Top of Entries supplied
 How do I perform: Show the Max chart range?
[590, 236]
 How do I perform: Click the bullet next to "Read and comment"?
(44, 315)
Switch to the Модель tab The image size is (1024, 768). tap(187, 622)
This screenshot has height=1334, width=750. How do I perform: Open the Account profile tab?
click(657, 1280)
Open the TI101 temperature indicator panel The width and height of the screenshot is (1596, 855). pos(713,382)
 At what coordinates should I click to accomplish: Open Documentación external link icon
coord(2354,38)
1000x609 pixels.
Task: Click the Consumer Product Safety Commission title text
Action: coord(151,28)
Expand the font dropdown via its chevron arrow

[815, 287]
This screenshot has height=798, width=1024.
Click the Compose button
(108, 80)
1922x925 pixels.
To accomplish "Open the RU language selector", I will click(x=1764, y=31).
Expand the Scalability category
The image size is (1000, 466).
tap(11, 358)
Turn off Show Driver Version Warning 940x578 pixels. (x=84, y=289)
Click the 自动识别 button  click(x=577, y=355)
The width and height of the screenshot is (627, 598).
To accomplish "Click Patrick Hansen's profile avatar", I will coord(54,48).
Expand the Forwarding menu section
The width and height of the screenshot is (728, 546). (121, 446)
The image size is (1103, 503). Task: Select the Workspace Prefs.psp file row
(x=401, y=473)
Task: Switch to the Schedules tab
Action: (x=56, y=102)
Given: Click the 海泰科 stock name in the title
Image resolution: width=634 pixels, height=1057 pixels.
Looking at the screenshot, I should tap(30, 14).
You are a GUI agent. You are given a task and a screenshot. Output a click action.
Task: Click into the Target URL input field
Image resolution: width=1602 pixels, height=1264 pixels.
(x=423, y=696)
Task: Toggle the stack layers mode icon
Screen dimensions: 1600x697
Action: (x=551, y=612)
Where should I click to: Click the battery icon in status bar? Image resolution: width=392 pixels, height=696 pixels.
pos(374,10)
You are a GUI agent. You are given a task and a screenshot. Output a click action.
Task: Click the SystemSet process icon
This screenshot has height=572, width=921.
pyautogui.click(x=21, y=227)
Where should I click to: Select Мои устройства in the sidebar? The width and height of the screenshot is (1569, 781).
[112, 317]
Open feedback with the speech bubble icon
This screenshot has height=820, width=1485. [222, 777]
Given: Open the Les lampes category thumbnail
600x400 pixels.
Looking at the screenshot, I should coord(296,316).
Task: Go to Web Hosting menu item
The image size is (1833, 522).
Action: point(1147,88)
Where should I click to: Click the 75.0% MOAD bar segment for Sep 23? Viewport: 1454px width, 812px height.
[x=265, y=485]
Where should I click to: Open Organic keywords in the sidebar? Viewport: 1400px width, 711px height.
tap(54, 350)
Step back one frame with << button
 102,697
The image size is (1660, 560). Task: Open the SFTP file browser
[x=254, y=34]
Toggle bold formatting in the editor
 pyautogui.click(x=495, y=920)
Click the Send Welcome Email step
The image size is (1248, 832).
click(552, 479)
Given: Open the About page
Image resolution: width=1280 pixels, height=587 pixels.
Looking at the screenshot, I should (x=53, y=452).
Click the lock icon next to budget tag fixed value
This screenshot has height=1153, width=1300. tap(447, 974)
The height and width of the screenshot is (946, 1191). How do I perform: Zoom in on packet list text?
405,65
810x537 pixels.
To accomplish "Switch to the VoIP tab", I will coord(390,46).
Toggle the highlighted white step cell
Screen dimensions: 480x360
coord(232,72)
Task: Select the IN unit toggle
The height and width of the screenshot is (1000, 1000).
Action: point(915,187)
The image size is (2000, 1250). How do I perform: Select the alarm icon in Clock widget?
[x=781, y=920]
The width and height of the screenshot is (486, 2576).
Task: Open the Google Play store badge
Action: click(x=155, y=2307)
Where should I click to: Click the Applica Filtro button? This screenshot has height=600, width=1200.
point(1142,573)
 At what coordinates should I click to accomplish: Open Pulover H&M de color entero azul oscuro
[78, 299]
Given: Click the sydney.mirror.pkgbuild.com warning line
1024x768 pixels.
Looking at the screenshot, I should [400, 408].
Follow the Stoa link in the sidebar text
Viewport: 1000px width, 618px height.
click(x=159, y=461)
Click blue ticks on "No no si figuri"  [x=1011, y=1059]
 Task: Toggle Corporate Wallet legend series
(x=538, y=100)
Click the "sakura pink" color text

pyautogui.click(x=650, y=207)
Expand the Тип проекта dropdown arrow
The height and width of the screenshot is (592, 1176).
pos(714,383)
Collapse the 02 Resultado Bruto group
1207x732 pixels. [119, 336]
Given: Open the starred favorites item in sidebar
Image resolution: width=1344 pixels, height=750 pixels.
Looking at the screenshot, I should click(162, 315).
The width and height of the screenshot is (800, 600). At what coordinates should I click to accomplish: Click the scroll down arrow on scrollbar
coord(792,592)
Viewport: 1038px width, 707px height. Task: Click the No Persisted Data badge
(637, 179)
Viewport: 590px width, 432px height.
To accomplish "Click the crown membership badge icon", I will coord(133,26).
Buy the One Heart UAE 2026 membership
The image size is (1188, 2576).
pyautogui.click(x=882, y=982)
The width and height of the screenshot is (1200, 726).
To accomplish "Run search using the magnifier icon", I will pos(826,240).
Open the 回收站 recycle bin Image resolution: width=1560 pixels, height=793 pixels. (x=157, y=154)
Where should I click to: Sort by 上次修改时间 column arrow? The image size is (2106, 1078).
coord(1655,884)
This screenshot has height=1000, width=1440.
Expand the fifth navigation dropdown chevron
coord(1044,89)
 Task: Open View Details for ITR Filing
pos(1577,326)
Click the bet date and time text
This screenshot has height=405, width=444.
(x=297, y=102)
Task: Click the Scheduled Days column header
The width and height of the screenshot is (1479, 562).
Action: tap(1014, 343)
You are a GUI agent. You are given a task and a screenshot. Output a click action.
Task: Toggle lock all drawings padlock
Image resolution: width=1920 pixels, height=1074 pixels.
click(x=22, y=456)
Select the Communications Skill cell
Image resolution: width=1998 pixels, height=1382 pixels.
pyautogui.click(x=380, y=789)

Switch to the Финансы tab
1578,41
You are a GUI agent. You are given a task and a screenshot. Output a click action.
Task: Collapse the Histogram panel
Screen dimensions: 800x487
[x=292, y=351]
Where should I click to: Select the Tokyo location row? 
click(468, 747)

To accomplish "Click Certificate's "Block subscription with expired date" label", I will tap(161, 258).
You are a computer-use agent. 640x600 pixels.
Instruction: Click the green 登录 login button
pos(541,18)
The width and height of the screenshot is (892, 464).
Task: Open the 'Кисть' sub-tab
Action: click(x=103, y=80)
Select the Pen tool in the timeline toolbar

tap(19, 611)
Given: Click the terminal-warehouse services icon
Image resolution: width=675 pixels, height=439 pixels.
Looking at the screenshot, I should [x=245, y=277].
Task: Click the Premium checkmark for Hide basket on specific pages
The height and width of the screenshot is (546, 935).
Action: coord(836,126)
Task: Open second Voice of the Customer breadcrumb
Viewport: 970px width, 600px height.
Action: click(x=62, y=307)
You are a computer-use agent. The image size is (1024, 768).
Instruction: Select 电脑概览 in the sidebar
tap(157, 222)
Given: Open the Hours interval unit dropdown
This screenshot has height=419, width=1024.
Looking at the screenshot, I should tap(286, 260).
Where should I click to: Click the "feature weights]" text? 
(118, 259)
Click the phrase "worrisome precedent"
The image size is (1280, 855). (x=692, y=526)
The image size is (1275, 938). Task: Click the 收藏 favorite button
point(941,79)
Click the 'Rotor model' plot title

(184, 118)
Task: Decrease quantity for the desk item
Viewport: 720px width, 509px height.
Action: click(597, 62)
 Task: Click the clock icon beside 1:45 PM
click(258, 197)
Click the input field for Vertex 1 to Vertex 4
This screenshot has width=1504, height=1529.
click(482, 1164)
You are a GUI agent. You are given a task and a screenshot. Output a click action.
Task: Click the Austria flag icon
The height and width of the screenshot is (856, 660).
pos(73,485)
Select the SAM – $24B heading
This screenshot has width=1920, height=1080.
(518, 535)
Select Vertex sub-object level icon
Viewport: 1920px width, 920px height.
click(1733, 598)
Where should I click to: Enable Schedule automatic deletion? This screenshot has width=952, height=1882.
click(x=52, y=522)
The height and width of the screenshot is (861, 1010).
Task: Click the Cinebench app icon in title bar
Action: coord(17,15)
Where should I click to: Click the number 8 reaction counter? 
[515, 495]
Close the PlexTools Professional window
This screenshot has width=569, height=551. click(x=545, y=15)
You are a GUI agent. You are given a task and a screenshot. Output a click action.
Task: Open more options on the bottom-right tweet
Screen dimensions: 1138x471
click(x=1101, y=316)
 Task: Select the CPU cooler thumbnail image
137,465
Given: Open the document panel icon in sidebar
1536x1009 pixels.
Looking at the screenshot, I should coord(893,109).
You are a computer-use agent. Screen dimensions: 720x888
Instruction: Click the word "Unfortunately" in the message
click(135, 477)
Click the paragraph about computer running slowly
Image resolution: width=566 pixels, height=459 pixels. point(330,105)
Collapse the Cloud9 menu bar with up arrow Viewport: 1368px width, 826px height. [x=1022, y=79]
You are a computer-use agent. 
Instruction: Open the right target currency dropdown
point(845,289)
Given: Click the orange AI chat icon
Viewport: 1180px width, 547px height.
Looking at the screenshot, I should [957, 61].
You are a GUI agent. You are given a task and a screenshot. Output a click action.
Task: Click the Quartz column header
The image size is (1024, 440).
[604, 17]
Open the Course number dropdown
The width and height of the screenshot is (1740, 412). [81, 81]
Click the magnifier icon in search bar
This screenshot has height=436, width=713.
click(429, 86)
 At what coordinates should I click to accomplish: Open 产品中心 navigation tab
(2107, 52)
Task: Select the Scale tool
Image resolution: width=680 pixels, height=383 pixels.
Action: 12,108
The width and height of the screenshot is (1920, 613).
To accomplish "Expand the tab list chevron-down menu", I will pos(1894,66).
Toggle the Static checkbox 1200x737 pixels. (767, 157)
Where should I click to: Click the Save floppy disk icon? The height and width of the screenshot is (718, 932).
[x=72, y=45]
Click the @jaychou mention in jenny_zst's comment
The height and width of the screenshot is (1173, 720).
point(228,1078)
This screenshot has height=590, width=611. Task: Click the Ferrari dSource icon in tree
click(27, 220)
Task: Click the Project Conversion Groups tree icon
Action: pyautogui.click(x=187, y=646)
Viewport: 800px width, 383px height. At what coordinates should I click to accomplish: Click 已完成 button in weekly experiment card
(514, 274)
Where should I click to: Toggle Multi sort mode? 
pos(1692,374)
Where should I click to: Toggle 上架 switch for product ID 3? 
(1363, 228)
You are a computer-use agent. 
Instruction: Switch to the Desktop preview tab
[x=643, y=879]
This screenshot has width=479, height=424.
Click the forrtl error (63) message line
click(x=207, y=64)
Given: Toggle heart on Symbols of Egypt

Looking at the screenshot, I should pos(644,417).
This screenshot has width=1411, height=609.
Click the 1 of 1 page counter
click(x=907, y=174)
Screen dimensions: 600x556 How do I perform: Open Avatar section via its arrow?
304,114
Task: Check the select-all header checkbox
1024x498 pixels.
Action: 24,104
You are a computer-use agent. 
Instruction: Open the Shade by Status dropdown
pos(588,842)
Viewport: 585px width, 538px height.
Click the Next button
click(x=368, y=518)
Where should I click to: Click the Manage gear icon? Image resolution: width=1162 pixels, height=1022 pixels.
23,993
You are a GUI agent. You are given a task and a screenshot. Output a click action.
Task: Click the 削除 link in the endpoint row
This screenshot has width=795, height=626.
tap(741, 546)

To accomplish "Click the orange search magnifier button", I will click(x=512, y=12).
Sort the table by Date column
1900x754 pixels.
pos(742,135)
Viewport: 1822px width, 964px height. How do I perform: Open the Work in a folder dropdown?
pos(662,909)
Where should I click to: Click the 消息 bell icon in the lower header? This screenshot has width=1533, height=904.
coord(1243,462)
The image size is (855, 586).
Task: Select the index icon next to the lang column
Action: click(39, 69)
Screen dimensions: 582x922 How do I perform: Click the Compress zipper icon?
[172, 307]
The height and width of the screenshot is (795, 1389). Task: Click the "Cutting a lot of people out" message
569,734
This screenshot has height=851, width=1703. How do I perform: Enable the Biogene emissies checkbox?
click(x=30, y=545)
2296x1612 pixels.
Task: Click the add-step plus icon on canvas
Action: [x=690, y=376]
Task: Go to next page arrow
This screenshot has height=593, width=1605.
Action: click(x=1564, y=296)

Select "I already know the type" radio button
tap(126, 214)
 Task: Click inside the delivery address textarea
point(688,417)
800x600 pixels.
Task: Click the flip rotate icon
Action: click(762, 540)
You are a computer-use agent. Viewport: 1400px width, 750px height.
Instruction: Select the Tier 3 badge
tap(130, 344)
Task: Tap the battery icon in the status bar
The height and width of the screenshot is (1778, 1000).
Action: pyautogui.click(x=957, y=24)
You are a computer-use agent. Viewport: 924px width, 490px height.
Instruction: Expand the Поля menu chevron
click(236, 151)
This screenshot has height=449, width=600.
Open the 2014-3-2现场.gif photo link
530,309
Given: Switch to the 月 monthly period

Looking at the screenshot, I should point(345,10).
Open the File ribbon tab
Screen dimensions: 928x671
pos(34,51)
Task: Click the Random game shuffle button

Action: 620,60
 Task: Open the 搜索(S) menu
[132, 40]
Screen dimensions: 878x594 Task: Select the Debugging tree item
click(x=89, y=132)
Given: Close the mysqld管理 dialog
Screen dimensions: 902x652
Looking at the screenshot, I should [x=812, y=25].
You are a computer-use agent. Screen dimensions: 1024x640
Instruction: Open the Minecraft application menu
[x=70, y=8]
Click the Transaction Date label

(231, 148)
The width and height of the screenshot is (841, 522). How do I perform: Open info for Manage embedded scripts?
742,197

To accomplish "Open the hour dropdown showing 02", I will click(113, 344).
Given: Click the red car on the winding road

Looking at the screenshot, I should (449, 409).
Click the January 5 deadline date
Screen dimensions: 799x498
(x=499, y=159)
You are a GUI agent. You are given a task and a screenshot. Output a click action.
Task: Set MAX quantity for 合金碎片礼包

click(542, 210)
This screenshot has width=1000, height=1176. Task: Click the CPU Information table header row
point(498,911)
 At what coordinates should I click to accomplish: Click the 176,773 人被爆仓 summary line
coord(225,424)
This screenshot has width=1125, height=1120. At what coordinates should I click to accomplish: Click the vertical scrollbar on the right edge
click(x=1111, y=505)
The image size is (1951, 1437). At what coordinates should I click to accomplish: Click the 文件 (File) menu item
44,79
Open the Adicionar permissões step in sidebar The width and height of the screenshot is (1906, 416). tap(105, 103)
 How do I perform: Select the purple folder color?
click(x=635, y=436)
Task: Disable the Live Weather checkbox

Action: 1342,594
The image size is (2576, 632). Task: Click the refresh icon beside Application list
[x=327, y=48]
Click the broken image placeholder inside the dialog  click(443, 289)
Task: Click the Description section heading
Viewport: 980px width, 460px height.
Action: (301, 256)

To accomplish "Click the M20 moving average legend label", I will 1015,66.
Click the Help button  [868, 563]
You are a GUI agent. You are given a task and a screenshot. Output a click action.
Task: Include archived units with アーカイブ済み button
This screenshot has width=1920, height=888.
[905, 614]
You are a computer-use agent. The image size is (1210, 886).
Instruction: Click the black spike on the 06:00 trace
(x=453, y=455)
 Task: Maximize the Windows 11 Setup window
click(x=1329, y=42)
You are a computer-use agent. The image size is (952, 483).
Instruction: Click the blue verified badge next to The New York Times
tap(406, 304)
Bottom of Entries supplied
## Description of the task
Within the entries, find all lines holding "input" and copy each one.

## Exercise response
Task: Click into the Target URL input field
Click the input field for Vertex 1 to Vertex 4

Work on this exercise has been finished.